→ **INFORMATION**:
=== Begin Enclosure ===

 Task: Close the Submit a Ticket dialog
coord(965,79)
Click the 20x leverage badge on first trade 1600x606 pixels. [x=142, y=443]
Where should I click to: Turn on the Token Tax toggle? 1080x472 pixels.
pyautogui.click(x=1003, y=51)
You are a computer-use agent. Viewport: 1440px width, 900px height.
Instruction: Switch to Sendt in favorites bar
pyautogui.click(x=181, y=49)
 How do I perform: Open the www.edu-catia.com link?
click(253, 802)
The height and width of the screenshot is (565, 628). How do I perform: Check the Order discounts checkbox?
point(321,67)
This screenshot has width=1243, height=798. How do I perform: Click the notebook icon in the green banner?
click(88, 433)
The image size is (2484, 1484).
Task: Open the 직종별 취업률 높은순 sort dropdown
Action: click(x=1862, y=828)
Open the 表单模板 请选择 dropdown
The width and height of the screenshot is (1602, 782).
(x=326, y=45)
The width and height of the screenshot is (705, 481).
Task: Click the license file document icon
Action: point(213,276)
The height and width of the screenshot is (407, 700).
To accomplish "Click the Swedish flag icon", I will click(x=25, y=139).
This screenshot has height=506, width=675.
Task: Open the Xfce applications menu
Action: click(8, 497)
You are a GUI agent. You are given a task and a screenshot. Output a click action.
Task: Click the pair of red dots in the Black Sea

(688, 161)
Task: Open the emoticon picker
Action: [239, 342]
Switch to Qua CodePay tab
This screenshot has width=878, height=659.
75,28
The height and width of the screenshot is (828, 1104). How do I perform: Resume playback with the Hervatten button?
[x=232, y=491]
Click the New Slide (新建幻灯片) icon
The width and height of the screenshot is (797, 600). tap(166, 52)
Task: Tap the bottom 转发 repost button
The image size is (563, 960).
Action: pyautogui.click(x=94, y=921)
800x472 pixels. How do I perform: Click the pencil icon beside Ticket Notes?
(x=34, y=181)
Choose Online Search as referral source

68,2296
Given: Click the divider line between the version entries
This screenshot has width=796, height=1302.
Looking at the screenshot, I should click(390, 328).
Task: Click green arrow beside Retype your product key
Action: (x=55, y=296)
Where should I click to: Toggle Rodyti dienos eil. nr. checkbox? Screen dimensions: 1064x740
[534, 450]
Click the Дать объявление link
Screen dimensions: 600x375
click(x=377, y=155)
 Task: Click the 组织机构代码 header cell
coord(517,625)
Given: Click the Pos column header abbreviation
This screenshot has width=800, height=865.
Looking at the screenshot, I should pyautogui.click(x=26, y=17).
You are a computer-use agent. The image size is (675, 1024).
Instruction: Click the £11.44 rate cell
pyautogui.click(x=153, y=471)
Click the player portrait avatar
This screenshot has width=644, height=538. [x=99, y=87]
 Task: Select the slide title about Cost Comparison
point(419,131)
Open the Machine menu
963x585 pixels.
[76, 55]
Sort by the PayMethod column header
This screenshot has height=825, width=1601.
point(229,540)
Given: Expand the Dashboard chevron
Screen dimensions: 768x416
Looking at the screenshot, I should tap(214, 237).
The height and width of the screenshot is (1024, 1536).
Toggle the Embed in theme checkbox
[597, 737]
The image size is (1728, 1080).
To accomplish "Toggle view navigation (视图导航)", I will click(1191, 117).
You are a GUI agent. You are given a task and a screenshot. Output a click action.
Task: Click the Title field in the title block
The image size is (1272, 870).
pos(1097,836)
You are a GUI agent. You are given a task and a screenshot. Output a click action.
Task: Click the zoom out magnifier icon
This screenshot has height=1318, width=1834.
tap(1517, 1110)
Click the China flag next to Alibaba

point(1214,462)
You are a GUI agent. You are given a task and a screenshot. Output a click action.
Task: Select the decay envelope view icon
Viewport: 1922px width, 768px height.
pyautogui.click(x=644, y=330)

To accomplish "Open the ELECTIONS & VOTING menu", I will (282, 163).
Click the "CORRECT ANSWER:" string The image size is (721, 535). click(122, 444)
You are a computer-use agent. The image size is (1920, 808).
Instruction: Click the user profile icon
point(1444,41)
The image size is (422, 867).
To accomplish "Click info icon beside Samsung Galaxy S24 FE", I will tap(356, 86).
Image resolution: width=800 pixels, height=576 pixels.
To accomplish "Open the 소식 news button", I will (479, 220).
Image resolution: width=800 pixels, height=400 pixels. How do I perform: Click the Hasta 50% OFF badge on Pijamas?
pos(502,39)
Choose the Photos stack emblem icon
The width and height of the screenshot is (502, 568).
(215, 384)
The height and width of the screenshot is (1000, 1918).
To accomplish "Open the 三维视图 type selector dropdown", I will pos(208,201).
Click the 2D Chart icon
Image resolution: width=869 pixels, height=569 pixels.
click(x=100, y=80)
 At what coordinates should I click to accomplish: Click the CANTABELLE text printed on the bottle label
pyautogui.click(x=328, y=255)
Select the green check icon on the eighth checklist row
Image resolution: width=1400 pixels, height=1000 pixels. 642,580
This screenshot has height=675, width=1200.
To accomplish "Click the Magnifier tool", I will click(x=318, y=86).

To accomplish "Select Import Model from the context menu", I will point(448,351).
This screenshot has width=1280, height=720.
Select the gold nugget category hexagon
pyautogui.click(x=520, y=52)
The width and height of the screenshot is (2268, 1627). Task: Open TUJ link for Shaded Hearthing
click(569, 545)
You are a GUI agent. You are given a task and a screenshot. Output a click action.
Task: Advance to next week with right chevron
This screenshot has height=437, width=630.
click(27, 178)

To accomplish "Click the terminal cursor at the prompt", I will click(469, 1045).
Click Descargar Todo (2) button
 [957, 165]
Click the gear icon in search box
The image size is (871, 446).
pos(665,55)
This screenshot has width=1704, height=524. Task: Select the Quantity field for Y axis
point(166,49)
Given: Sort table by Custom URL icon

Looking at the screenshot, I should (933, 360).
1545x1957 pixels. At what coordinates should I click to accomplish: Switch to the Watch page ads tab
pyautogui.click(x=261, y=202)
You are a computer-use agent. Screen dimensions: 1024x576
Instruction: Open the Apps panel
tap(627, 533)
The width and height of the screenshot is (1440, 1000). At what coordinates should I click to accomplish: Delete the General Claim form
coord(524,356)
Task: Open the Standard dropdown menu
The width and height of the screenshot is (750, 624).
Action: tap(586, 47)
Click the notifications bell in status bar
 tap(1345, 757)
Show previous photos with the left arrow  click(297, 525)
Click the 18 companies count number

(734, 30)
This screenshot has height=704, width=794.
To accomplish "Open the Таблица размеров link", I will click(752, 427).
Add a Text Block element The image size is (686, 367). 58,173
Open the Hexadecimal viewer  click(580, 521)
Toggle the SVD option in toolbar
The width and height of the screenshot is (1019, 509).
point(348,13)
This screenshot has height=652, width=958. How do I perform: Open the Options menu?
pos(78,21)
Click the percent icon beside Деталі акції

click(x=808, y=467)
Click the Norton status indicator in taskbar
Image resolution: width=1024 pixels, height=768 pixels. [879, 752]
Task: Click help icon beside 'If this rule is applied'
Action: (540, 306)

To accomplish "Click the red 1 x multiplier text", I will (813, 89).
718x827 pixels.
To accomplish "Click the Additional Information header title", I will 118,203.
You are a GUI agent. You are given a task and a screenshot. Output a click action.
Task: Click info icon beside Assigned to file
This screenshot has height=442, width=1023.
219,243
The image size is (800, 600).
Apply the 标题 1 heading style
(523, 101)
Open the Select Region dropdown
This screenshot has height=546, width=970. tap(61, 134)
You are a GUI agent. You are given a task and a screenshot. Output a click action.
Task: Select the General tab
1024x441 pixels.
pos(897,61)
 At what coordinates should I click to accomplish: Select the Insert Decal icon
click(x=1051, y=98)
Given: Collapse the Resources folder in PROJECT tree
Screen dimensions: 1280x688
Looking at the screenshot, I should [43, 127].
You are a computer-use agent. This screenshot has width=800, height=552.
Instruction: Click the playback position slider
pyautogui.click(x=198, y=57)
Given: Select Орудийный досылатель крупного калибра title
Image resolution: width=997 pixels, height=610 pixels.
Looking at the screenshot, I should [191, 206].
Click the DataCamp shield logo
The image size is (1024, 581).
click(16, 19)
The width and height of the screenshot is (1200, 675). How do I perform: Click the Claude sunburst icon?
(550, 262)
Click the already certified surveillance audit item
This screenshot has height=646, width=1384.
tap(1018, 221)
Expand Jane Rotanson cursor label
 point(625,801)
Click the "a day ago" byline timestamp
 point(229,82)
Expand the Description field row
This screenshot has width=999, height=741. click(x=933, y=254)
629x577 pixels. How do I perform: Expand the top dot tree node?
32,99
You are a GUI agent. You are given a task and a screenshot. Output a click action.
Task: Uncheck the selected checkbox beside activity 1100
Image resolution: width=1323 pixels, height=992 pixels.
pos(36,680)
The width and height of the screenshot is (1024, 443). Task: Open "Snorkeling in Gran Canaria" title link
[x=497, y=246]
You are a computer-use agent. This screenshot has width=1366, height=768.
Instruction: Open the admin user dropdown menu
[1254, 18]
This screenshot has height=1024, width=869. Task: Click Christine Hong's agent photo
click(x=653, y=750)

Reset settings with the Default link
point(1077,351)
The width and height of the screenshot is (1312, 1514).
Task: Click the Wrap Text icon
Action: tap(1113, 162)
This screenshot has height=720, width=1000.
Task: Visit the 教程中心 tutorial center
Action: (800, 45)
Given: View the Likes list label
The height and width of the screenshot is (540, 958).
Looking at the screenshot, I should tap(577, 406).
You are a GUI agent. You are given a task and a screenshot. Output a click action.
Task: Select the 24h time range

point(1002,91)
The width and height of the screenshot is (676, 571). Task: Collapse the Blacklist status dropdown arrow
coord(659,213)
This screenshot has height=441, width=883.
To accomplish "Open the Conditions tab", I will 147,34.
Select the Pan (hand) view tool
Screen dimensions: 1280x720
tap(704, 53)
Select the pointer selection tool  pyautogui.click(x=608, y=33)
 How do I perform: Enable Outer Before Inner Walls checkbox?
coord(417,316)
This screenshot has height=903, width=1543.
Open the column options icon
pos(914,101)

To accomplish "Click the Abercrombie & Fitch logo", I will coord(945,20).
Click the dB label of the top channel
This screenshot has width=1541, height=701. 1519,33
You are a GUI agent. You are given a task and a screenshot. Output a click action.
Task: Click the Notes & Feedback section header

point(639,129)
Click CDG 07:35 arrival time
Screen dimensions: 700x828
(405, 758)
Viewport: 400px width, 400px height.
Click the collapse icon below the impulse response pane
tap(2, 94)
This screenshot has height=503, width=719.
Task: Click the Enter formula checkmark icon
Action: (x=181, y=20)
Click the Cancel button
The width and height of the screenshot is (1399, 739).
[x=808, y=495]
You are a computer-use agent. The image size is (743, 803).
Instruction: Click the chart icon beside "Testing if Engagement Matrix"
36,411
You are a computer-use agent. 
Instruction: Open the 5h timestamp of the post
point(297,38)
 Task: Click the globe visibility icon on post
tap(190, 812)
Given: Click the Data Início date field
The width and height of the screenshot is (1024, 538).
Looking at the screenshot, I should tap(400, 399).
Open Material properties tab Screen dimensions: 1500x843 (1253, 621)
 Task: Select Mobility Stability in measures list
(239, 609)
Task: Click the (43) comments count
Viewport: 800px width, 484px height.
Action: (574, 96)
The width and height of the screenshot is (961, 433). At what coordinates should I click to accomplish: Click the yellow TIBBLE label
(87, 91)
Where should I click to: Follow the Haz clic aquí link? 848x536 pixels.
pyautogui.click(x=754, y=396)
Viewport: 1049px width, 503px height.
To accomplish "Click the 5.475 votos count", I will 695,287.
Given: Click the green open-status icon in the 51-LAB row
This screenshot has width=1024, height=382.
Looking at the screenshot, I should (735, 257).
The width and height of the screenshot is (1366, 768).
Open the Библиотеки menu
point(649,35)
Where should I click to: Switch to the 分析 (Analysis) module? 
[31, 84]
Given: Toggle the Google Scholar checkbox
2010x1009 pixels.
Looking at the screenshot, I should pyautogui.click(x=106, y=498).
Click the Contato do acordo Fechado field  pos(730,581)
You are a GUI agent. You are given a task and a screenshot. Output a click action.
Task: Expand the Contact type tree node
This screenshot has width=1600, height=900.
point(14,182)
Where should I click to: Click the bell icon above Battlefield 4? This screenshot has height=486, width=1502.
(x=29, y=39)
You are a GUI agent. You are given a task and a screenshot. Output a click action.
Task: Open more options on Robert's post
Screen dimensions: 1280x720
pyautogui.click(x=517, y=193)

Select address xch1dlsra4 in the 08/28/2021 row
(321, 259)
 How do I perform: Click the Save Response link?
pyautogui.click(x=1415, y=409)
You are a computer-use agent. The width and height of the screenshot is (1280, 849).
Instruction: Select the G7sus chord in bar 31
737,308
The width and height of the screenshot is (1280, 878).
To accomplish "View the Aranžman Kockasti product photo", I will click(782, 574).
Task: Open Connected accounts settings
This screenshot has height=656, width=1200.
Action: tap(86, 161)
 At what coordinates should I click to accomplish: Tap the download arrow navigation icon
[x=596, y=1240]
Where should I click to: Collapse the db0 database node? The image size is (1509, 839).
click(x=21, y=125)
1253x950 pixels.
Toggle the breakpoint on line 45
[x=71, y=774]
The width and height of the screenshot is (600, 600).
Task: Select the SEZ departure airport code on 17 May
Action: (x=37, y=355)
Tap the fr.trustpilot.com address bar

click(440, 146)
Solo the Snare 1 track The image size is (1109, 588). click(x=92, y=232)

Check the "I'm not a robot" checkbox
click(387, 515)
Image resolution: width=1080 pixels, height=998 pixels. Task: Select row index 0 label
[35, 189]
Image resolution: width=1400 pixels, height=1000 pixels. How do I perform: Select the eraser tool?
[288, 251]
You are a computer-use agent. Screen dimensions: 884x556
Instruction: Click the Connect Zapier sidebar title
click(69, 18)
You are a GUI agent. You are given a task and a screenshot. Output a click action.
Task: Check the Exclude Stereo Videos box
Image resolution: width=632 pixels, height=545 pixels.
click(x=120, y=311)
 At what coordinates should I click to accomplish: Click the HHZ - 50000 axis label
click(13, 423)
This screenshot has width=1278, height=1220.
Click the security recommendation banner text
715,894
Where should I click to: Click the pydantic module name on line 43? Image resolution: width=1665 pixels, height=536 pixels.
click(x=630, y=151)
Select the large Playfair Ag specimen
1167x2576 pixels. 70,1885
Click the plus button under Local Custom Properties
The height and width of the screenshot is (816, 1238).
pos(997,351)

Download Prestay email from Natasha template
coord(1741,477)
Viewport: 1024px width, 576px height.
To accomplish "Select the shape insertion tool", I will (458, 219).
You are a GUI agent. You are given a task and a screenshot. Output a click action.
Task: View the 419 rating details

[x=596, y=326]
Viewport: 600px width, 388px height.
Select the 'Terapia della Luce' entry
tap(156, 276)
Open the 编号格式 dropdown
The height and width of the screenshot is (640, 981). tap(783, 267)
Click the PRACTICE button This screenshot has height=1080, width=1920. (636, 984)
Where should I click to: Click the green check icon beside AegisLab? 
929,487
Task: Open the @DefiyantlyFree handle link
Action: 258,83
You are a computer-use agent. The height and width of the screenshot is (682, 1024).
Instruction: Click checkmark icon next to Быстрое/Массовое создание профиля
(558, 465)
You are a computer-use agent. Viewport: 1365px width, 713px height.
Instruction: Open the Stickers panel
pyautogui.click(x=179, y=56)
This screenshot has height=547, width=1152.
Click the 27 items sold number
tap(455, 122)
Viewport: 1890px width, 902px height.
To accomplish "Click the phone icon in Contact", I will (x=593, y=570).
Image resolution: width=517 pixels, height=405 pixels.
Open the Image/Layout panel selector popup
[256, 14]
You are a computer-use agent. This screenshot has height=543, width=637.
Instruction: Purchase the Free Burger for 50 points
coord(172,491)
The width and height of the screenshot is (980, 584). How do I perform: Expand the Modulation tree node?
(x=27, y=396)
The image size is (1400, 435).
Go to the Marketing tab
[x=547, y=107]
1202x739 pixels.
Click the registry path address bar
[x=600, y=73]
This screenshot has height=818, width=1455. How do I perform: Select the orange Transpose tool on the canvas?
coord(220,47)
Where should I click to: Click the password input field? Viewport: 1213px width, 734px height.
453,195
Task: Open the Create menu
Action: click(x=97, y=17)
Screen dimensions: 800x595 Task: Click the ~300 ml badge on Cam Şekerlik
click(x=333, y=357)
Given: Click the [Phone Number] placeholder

=== End Enclosure ===

→ **REQUIREMENT**: Copy from the entries above each line in which the string "chevron" can be found.

→ **REPLY**:
Given: Expand the Dashboard chevron
Task: Advance to next week with right chevron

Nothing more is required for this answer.